Task goal:
From the records below, extract all the text exactly and leave the images behind.

■ ■ ■ ■ ■

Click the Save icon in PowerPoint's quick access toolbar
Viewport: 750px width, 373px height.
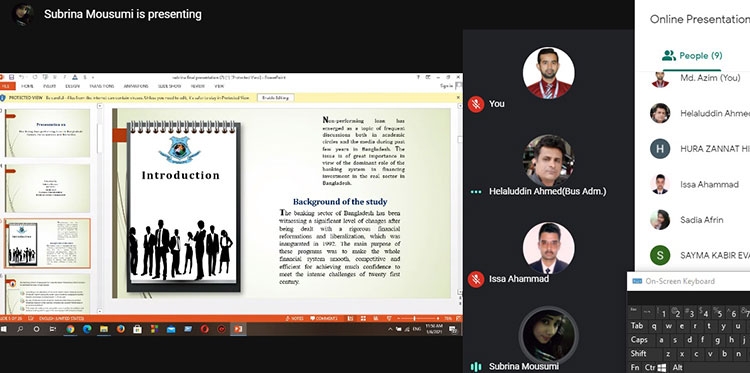click(x=11, y=77)
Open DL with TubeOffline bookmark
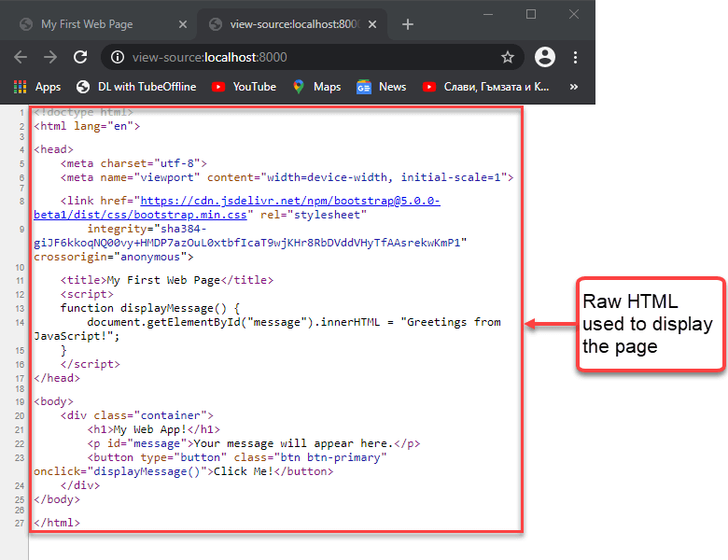728x560 pixels. click(136, 87)
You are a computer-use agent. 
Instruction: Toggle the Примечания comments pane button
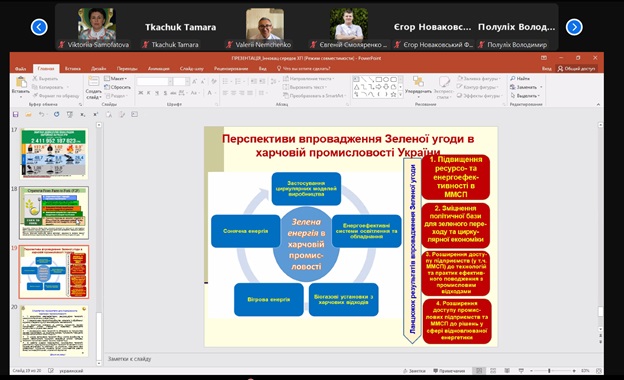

■ ■ ■ ■ ■

Exercise answer:
Click the Save icon in PowerPoint's quick access toolbar
Viewport: 750px width, 373px height.
click(x=11, y=77)
Open DL with TubeOffline bookmark
728x560 pixels. click(136, 87)
You are a computer-use agent. 
Instruction: Toggle the Примечания comments pane button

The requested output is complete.